# [Task item]
Return the line containing "Open the Demo signing process document" and every line after it through the end of the entries below, with no other lines.

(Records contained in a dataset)
-- -- --

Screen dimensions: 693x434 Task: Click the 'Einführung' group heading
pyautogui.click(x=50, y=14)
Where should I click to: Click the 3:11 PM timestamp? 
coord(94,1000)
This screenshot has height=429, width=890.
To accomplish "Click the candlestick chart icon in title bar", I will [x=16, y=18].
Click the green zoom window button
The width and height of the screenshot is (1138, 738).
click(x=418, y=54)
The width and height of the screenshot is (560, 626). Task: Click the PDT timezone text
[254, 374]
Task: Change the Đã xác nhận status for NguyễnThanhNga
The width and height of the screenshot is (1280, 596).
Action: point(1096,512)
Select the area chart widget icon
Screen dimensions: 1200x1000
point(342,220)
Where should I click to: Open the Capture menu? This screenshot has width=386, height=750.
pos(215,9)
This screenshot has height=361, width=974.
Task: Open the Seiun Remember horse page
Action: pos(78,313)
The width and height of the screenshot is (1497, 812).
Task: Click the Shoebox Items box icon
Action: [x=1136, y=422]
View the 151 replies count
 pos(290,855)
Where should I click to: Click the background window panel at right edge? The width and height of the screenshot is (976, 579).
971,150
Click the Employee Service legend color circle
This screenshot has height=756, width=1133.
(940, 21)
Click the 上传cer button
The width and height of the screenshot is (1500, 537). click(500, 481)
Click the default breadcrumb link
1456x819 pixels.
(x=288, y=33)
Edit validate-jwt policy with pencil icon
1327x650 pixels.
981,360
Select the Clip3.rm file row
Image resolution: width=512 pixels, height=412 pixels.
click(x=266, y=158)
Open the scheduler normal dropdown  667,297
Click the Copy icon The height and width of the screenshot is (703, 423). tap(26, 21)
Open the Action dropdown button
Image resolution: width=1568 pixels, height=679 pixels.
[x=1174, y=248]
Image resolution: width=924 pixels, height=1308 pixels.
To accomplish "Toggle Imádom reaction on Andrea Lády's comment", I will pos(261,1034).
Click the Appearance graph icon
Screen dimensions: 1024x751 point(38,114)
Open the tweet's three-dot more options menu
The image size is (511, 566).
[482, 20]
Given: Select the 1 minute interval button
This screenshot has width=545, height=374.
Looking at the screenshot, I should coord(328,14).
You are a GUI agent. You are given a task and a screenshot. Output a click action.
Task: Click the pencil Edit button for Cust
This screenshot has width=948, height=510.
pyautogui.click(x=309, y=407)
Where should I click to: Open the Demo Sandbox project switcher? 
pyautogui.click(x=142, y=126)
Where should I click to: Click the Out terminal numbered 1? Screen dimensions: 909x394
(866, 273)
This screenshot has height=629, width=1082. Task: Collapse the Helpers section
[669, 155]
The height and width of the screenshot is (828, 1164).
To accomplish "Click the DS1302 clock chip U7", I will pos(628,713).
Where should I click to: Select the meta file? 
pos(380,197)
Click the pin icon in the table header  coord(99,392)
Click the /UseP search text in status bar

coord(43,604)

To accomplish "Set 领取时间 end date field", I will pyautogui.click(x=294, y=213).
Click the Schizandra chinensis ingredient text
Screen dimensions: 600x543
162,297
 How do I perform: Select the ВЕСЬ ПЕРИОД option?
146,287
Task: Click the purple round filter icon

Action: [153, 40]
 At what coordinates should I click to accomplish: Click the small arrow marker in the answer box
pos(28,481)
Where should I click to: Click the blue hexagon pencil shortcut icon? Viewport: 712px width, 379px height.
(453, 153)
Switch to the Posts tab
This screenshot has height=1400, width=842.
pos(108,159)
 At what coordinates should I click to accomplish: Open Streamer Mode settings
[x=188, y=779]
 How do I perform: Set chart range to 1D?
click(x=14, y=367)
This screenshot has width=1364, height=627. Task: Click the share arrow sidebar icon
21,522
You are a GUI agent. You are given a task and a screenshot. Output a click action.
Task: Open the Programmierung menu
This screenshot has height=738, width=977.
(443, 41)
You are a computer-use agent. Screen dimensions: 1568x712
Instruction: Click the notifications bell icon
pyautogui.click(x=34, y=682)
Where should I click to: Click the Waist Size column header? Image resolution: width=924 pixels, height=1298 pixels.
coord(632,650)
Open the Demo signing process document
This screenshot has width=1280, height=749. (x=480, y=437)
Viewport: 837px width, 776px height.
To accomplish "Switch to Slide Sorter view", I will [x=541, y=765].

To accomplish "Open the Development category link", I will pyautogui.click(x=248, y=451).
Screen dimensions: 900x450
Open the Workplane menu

-- -- --

# [Task solution]
Open the Demo signing process document
This screenshot has width=1280, height=749. (x=480, y=437)
Viewport: 837px width, 776px height.
To accomplish "Switch to Slide Sorter view", I will [x=541, y=765].

To accomplish "Open the Development category link", I will pyautogui.click(x=248, y=451).
Screen dimensions: 900x450
Open the Workplane menu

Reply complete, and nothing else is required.